▼▼▼

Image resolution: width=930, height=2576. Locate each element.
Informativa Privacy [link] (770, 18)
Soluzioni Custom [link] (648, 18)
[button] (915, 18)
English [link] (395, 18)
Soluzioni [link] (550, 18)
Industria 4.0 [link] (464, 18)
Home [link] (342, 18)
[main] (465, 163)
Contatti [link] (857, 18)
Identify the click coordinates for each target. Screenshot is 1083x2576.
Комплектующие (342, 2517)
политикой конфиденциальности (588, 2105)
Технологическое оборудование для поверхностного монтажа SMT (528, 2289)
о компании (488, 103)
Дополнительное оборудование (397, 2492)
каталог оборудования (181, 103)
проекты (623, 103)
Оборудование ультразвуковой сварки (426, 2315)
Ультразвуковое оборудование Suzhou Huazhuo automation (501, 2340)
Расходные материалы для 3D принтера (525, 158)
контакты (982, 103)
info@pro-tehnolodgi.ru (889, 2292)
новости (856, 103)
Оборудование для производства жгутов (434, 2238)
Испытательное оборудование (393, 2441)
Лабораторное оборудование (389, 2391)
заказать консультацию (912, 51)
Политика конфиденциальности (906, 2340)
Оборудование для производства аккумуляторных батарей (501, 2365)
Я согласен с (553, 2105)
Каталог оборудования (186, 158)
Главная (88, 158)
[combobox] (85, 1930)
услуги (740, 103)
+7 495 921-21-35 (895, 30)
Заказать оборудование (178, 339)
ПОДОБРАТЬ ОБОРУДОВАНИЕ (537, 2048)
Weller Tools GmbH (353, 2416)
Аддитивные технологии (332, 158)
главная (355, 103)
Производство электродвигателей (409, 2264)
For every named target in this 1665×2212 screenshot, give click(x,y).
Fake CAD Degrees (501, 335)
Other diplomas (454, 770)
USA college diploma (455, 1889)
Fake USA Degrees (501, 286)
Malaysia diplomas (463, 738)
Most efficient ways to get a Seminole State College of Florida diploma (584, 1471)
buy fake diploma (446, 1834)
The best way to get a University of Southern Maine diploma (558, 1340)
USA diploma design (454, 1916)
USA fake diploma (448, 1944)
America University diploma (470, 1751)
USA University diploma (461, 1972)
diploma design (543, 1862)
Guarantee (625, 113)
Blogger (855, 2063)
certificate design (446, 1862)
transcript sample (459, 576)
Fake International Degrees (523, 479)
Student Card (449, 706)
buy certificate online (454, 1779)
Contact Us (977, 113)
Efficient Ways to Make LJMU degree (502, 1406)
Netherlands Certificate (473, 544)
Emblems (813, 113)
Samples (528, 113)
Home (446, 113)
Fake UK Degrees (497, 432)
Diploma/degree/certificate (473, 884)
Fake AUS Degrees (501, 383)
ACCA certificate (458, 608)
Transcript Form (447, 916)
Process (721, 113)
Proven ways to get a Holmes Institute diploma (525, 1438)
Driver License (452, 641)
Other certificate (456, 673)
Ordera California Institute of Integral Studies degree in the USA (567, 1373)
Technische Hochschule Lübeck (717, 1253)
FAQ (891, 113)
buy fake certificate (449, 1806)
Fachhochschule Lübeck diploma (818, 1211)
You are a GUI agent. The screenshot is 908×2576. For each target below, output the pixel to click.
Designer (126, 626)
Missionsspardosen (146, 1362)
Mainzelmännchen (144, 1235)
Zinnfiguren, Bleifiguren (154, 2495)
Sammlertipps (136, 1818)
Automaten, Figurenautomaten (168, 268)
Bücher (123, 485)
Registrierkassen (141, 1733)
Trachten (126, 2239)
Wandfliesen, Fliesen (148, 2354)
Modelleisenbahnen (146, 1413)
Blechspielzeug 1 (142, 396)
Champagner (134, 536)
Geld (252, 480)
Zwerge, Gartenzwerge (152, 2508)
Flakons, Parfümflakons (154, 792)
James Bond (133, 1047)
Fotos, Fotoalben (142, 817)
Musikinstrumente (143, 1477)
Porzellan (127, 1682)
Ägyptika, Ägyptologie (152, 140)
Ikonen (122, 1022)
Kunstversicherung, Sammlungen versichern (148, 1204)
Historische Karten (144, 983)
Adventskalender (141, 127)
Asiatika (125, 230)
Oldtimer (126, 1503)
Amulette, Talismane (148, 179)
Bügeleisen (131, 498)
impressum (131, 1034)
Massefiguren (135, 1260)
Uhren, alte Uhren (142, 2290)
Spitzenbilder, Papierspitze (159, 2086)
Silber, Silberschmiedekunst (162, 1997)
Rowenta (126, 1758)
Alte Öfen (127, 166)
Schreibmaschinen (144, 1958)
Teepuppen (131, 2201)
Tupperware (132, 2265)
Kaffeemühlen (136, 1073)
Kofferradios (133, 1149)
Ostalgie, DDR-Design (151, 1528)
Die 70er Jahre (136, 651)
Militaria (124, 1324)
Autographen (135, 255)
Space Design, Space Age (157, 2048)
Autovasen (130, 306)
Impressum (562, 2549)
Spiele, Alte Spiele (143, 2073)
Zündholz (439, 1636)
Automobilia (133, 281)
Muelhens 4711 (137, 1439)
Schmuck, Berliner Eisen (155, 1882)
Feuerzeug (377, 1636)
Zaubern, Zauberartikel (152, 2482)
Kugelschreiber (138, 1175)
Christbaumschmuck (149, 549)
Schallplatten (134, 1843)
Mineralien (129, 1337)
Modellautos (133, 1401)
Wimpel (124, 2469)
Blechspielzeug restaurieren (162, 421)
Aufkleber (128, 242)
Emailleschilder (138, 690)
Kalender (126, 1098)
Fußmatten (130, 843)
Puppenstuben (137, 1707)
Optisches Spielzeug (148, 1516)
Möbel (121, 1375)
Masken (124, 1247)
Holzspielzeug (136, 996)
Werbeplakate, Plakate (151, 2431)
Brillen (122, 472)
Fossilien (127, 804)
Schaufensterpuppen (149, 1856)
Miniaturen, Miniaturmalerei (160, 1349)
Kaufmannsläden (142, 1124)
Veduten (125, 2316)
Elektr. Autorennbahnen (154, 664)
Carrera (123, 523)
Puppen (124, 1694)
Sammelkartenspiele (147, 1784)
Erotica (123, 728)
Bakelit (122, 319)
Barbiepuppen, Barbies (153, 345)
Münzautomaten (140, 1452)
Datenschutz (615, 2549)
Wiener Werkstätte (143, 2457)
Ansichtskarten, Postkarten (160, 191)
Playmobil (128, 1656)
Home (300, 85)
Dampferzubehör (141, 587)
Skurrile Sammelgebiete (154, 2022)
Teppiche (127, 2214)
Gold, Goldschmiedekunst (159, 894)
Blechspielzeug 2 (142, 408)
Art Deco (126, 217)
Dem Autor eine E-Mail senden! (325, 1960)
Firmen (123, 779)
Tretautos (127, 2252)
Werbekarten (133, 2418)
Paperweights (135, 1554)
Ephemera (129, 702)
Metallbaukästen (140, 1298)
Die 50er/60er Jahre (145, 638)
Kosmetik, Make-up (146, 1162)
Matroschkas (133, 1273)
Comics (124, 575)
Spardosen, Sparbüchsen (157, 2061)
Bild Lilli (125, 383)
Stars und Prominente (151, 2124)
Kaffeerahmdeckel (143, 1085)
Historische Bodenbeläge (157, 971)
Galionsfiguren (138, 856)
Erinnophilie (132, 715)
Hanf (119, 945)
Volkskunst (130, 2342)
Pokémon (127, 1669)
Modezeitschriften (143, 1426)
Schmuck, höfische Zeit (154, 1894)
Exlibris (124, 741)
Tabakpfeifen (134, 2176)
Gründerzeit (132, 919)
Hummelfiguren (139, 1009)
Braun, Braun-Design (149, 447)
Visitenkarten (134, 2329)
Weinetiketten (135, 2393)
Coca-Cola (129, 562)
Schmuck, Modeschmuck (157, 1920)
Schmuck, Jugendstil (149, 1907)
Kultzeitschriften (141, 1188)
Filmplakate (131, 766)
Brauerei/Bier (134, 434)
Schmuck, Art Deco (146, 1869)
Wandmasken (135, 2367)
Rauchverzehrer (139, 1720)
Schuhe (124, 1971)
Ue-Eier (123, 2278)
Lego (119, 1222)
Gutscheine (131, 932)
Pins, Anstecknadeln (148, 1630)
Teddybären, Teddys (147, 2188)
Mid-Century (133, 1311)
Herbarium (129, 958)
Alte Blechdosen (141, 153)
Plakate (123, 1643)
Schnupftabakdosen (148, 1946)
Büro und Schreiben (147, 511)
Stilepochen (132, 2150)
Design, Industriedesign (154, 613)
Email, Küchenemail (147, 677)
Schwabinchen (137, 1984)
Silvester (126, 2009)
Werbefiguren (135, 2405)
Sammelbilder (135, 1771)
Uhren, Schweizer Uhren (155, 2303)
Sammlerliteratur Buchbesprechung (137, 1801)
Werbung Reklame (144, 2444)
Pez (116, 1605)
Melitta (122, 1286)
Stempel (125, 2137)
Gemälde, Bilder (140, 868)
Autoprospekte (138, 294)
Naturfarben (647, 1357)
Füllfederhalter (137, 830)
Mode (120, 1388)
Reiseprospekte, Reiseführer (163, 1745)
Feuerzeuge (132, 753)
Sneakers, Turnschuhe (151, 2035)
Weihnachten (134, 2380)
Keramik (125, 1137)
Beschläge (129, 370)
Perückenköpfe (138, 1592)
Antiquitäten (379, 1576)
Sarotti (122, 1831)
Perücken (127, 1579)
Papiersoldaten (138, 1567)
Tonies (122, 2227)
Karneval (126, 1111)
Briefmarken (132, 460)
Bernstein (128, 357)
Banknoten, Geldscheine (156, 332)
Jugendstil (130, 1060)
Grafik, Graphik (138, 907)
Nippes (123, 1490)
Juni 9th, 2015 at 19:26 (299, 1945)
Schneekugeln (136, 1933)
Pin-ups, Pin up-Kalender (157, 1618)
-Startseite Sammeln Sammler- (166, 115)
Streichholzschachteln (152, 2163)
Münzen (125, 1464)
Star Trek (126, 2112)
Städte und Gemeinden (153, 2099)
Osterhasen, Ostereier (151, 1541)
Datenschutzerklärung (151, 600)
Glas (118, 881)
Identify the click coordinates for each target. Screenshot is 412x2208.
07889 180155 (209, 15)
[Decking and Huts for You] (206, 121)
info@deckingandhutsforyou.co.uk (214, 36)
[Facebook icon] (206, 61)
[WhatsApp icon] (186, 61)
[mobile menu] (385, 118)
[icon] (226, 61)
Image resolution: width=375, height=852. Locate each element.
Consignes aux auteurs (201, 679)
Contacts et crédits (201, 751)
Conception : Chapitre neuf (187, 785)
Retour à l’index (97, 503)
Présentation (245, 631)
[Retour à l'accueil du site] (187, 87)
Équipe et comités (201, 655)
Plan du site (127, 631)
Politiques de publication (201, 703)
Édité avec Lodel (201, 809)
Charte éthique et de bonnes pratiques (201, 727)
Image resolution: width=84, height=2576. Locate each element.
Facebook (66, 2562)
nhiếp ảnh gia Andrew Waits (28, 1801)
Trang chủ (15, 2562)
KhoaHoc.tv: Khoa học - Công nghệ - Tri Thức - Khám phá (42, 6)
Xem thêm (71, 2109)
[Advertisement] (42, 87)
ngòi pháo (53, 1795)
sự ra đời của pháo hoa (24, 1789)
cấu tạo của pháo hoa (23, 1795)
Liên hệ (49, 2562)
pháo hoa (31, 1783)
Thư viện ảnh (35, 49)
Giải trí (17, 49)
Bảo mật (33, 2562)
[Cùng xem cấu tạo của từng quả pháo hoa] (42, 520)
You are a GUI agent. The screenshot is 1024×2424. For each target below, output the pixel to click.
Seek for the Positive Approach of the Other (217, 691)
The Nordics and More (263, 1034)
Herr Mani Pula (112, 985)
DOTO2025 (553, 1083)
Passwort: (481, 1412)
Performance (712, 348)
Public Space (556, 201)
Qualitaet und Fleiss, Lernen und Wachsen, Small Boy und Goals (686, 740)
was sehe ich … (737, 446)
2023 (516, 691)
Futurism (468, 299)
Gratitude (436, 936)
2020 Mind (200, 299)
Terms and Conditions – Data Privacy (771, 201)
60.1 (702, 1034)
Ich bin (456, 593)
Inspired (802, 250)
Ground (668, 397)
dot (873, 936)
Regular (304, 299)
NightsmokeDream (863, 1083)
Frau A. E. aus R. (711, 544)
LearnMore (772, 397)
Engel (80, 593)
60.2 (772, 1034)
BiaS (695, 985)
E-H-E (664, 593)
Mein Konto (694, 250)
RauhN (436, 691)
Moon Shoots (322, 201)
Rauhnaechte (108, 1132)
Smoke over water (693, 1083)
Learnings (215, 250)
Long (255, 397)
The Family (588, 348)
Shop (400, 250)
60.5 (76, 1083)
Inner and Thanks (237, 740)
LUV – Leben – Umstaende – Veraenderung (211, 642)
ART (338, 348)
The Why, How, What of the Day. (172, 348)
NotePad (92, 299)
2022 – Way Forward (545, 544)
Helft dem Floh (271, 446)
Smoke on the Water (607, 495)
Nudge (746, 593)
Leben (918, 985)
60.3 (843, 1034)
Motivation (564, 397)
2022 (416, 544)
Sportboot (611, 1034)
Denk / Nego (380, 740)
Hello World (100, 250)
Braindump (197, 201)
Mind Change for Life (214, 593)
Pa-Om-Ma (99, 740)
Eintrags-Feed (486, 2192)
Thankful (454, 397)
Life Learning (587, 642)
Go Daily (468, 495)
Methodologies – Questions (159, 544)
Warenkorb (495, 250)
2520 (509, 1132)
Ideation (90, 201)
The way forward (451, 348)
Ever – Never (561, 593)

▲▲▲

Above are the records. Print exactly, and only, the lines from the line with "Braun, Braun-Design (149, 447)" to the line with "Schmuck, Art Deco (146, 1869)", both inclusive.

[ANSWER BELOW]
Braun, Braun-Design (149, 447)
Visitenkarten (134, 2329)
Weinetiketten (135, 2393)
Coca-Cola (129, 562)
Schmuck, Modeschmuck (157, 1920)
Schmuck, Jugendstil (149, 1907)
Kultzeitschriften (141, 1188)
Filmplakate (131, 766)
Brauerei/Bier (134, 434)
Schmuck, Art Deco (146, 1869)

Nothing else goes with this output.